Resul Dindar - "Divane"


(13 Mayıs 2013 tarihinde Milliyet Sanat dergisi internet sitesinde yayımlanmıştır.)

Kurucusu ve solisti olduğu Karmate adlı grupla birlikte beş yıla yakın bir süre içinde iki albüm yapan ve sayısız konser veren Resul Dindar’ın ilk solo albümü “Divane”, geçtiğimiz günlerde Esen Müzik etiketiyle yayımlandı.

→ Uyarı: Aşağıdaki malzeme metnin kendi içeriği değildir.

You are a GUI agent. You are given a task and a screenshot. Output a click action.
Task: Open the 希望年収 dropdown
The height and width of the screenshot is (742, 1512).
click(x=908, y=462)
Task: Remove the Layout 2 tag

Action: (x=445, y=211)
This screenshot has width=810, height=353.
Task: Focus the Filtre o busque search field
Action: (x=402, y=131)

Resul Dindar, Artvin Hopa doğumlu ve hayatının 25 yılını doğduğu yerde geçirmiş. Yaptığı müziği üstünkörü bir genelleme ile ‘Karadeniz müziği’ diye adlandırmak mümkün. Ancak ayrıntılara girdiğinizde, aynı başlık altında sıralayabileceğimiz birçok isimden farklı bir tavra ve tarza sahip olduğunu fark ediyorsunuz.


Karadeniz müziğinin mahalli sanatçıların ve TRT repertuarındaki türkülerin çerçevesinden çıkıp ana akım popüler müzik içerisinde yer bulmasının ucu ‘90’lı yıllara uzanıyor. Fuat Saka ve Volkan Konak’la başlayan rüzgâr, Kazım Koyuncu’yla görülmemiş bir ivme kazandı ve irili ufaklı şarkıcı ve gruplarla bugün de devam ediyor. Doğu-Güney Doğu, İç Anadolu ve hatta Trakya bölgelerinin halk müziklerinin nasıl bir deformasyona uğratıldığına yıllar içinde şahit olduk ama bereket ki Karadeniz müziği (Davut Güloğlu ve birkaç türevini bir kenara koyarsak) bu deformasyondan fazla payını almadı; kendi naif ve doğal dokusunu, müzikal yapısını korumayı nispeten başardı. Bunda yukarıda saydığım isimlerin de payı büyüktü elbette. Karmate de bu doğrultuda çalan ve söyleyen bir gruptu. Görünen o ki Resul Dindar bu ilk solo albümünde de otantik Karadeniz müziğine sadık kalarak yoluna devam ediyor.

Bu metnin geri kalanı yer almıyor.